[EXERCISE INPUT Boundary: Start]

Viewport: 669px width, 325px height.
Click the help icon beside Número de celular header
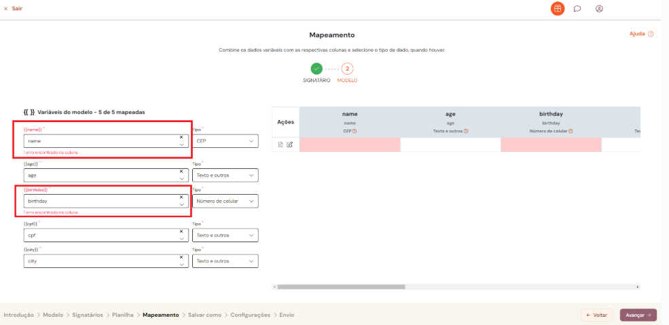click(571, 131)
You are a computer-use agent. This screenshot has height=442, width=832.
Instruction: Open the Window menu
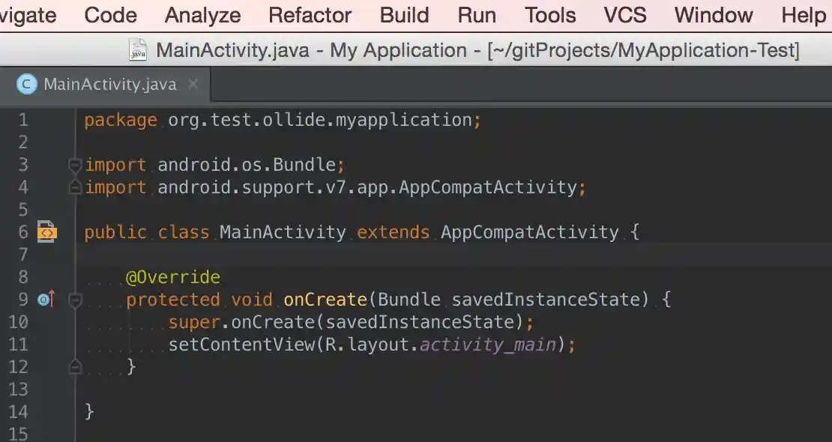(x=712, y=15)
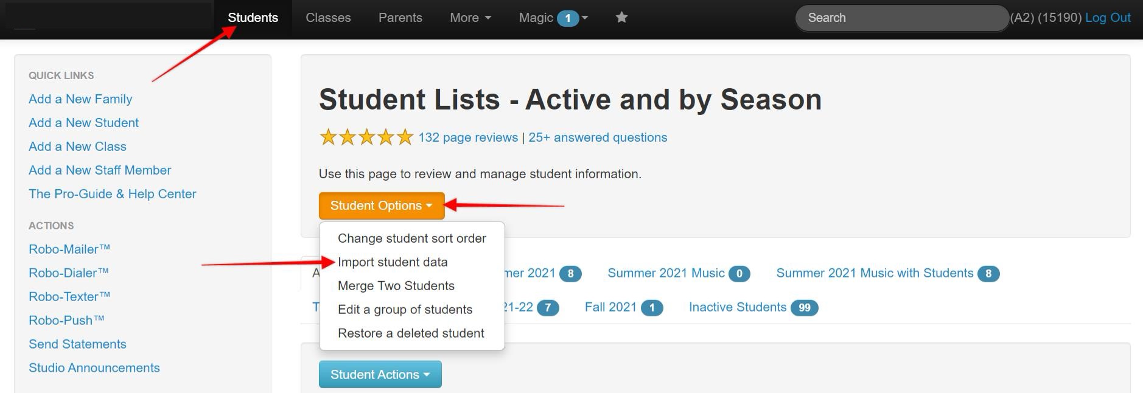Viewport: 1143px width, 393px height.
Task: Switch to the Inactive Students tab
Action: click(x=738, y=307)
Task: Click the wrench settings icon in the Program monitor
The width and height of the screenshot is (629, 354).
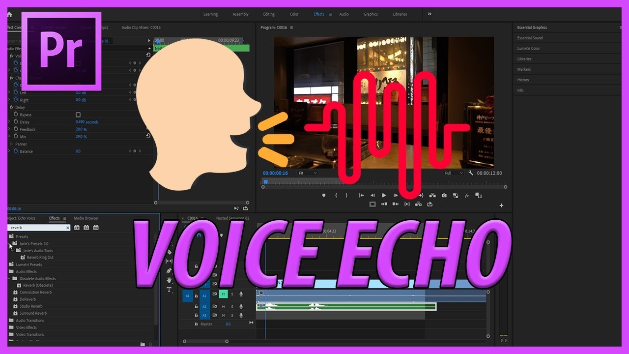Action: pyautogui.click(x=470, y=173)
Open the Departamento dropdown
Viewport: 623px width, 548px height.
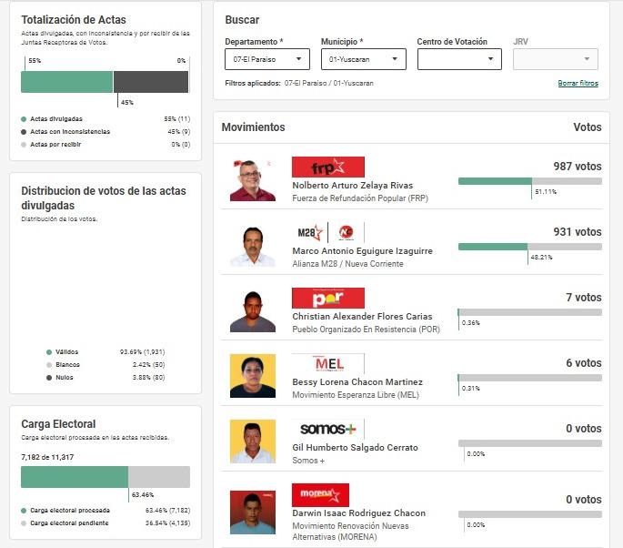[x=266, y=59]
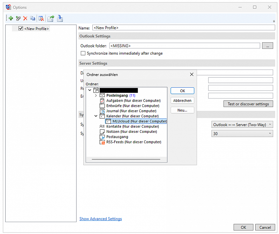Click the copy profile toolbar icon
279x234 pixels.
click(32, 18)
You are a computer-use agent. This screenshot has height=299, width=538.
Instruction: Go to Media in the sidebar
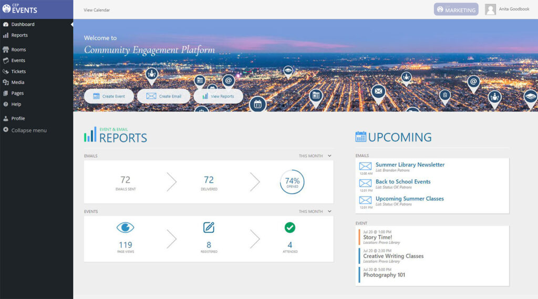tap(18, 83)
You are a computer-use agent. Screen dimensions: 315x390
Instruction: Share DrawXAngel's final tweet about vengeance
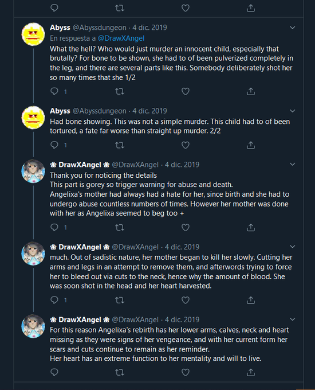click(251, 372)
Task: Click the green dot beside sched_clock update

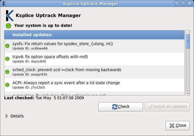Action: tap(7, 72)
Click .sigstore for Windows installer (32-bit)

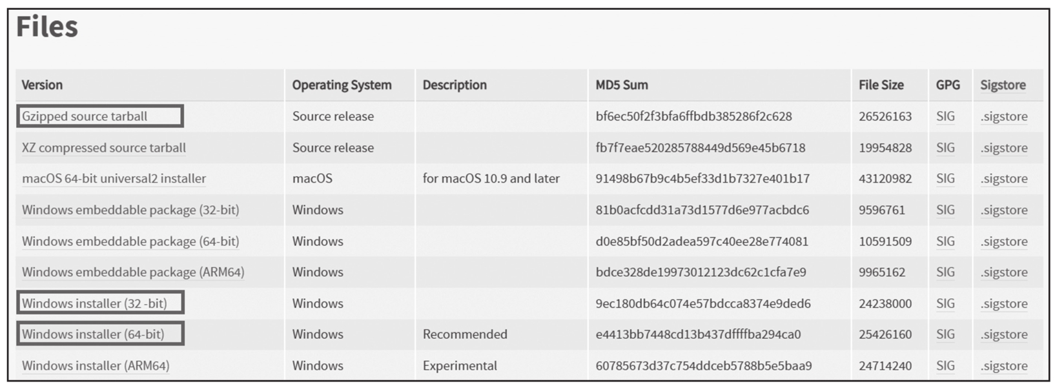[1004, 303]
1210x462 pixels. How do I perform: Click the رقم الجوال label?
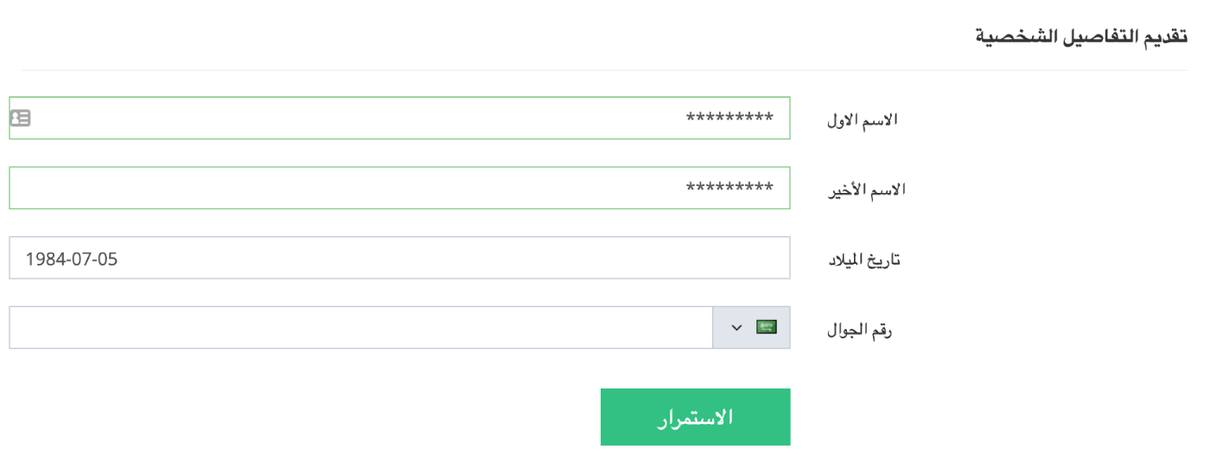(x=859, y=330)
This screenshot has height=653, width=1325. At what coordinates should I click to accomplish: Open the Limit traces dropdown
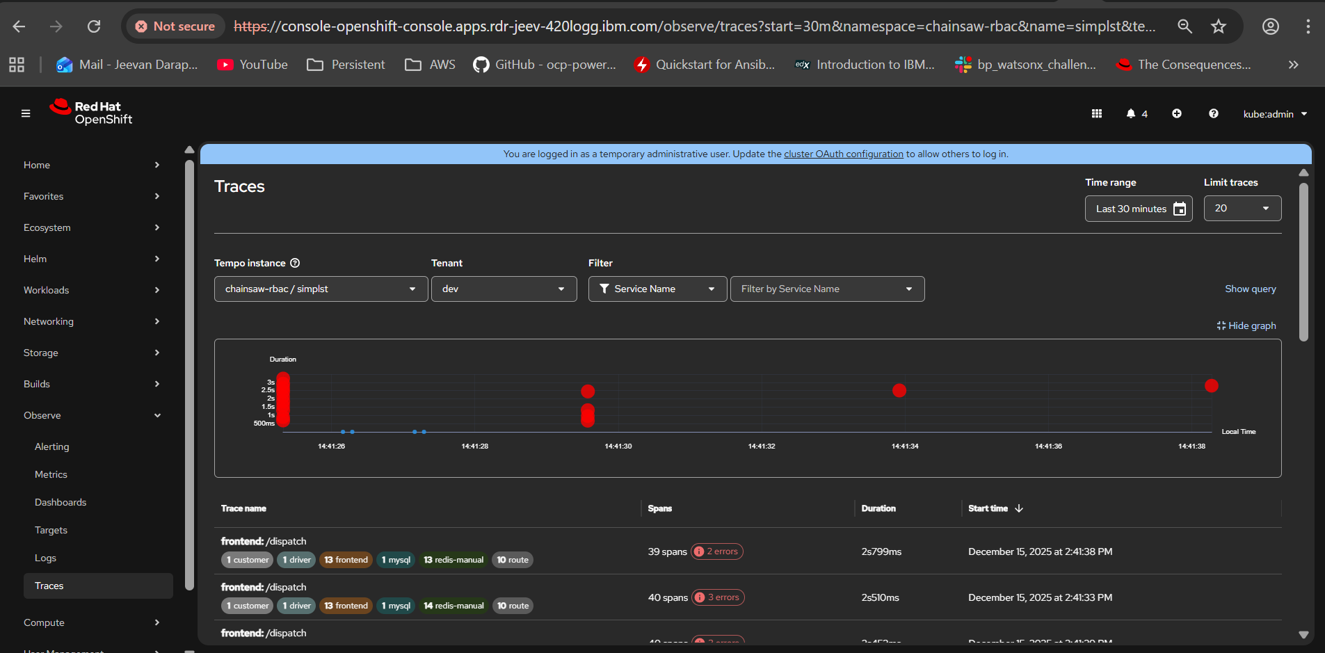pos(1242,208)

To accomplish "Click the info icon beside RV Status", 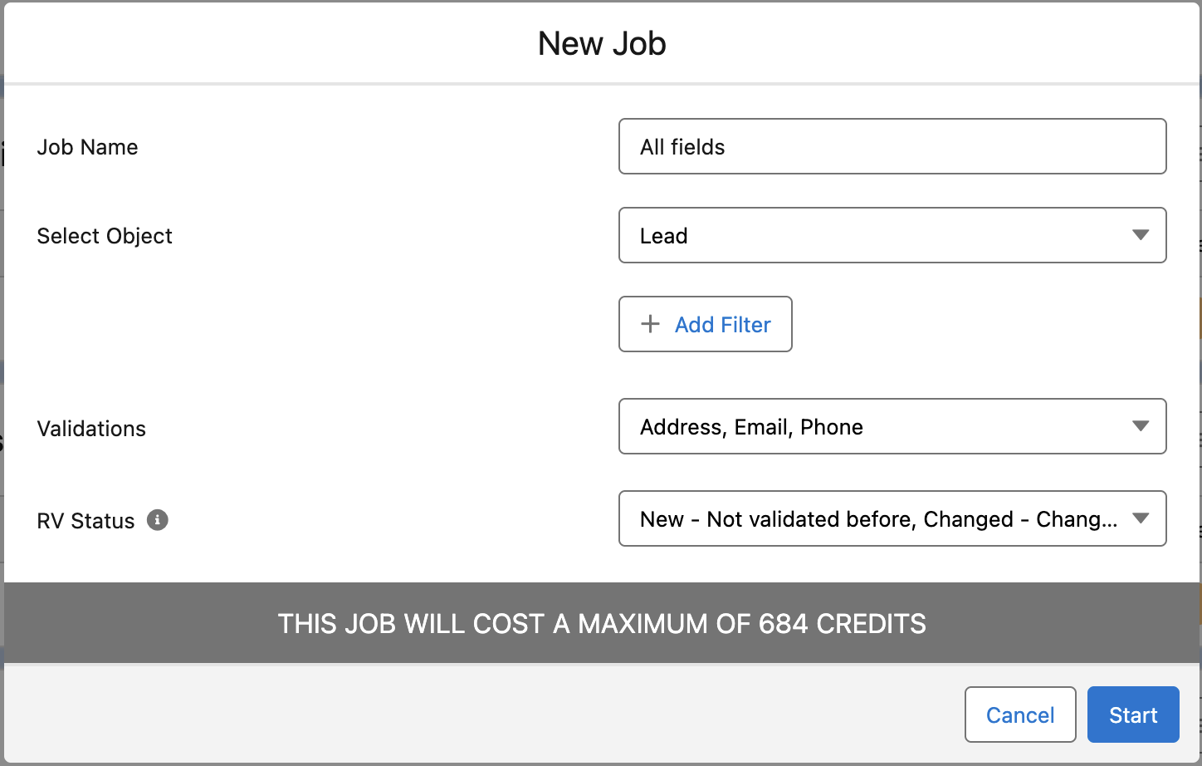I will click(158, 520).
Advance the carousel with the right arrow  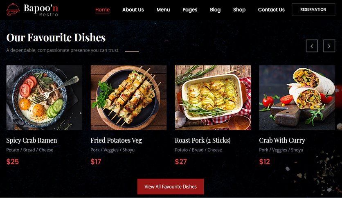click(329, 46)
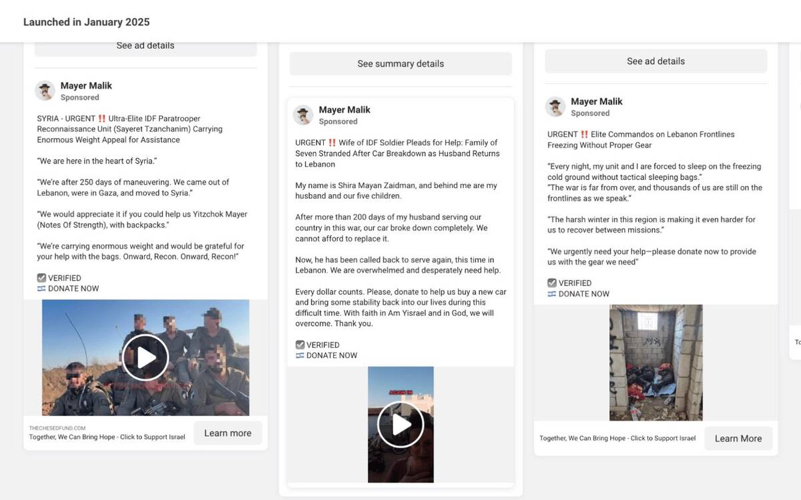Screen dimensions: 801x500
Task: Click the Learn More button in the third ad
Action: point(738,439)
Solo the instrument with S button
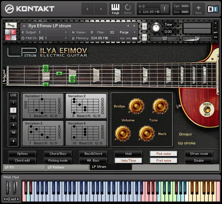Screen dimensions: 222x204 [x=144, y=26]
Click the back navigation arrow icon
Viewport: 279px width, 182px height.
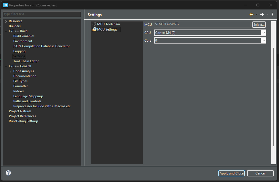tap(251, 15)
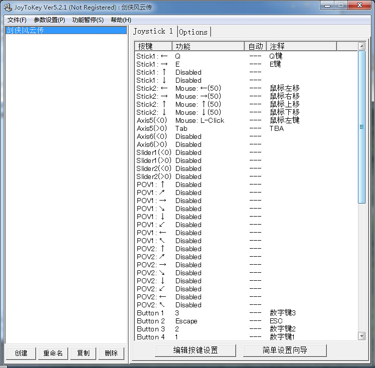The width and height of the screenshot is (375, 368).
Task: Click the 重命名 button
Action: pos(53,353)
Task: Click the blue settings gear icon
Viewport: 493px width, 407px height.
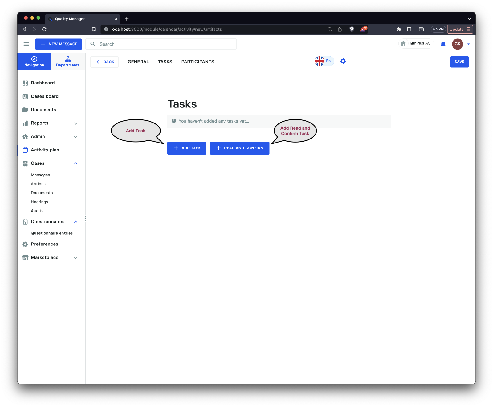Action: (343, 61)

[EXERCISE INPUT Boundary: End]

PROBLEM TO WORK ON: Check each line of the records for "agent" and copy the ones that contain it.

TASK RESULT:
You are a computer-use agent. This screenshot has height=442, width=832.
You are a computer-use agent. This screenshot has height=299, width=538.
You are a computer-use agent. Screen dimensions: 315x390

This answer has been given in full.